Temple Beth Shalom’s next rabbi weekend will fall on the Saturday before Passover, known in our tradition as Shabbat HaGadol. According to our sages, this Sabbath fell on the 10th of Nissan in the year of the exodus, the very day when the children of Israel chose their Passover lambs (Orach Chayyim 431:1). Translated, the Great Sabbath, it came to be associated by our rabbis with the “great day” of God that will eventually usher in the messianic age. In fact, the Haftarah reading for that day, Malachi 3:4-24, is the very reason we chant “Elihahu HaNavi” at every Havdallah service. It states, “Behold, I am going to send you Elijah the prophet before the coming of the great and terrible day of the LORD. And he will turn the hearts of the fathers to their children and the hearts of the children to their fathers….” (vv. 23-24). As we prepare on Shabbat HaGadol for the coming of Passover this year, my thoughts turn once again to what might be the greatest Passover miracle of all: through faith in the Almighty God, a battered down and oppressed group of slaves was ultimately liberated and transformed into a chosen people, a blessed nation, and a “light to all nations.”

Our story began, of course, with the calling of the family of Abraham and Sarah. We read in Genesis 12: “Now the LORD said to Abram, ‘Go forth from your country and from your relatives and from your father’s house, to a land which I will show you; and I will make you a great nation, and I will bless you, and make your name great; and so you shall be a blessing; and I will bless those who bless you, and the one who curses you, I will curse.
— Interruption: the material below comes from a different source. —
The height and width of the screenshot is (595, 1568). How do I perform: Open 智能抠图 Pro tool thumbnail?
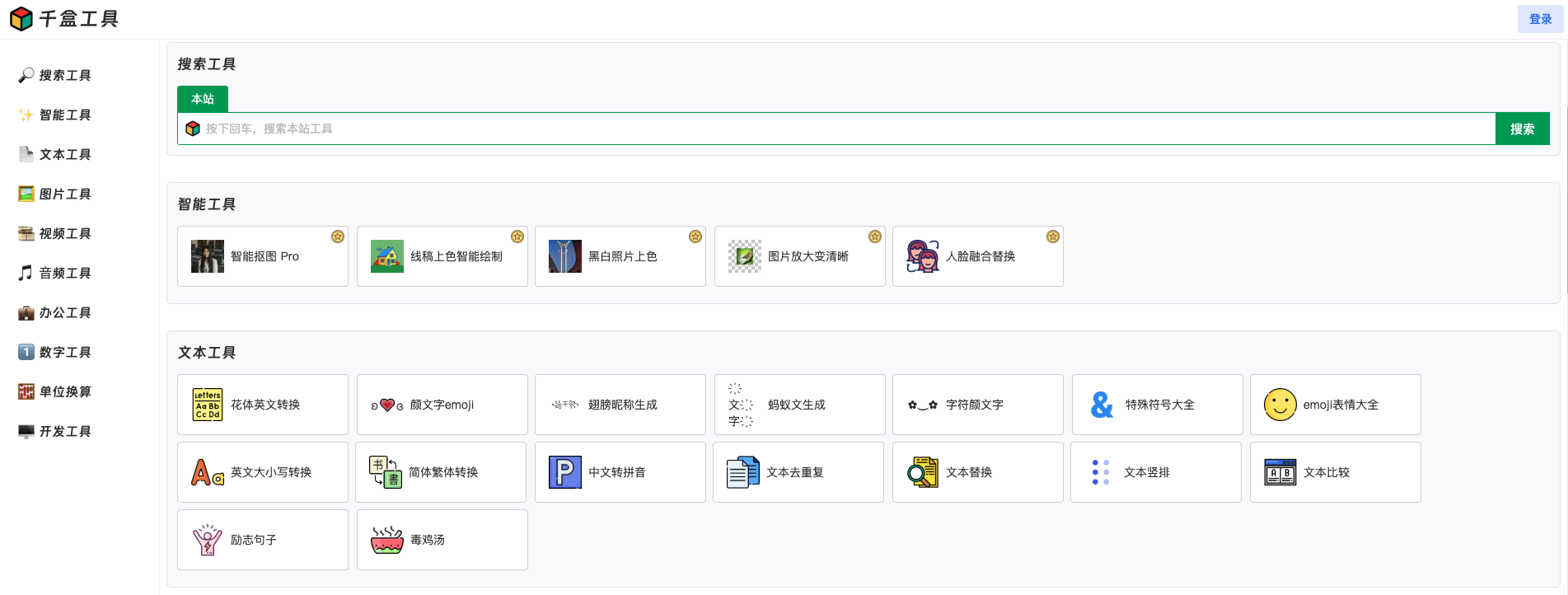pyautogui.click(x=207, y=256)
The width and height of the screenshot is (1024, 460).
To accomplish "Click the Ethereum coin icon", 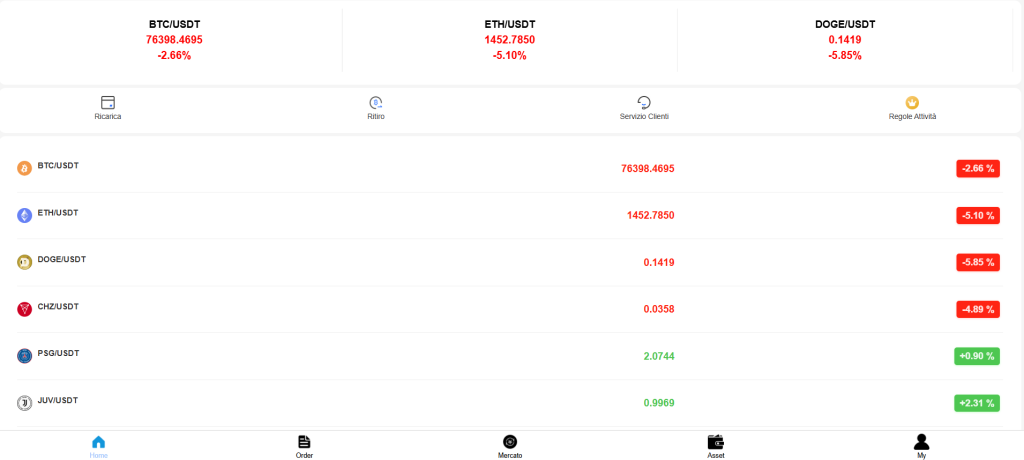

And in you all the families of the earth shall be blessed’” (vv. 1-3). For insight as to why the Almighty chose Abraham and his family, one might take note of Genesis 18 where in God’s own words it is recorded, “For I have chosen [Abraham], in order that he may command his children and his household after him to keep the way of the LORD by doing righteousness and justice; in order that the LORD may bring upon Abraham what God has spoken concerning him” (v. 19).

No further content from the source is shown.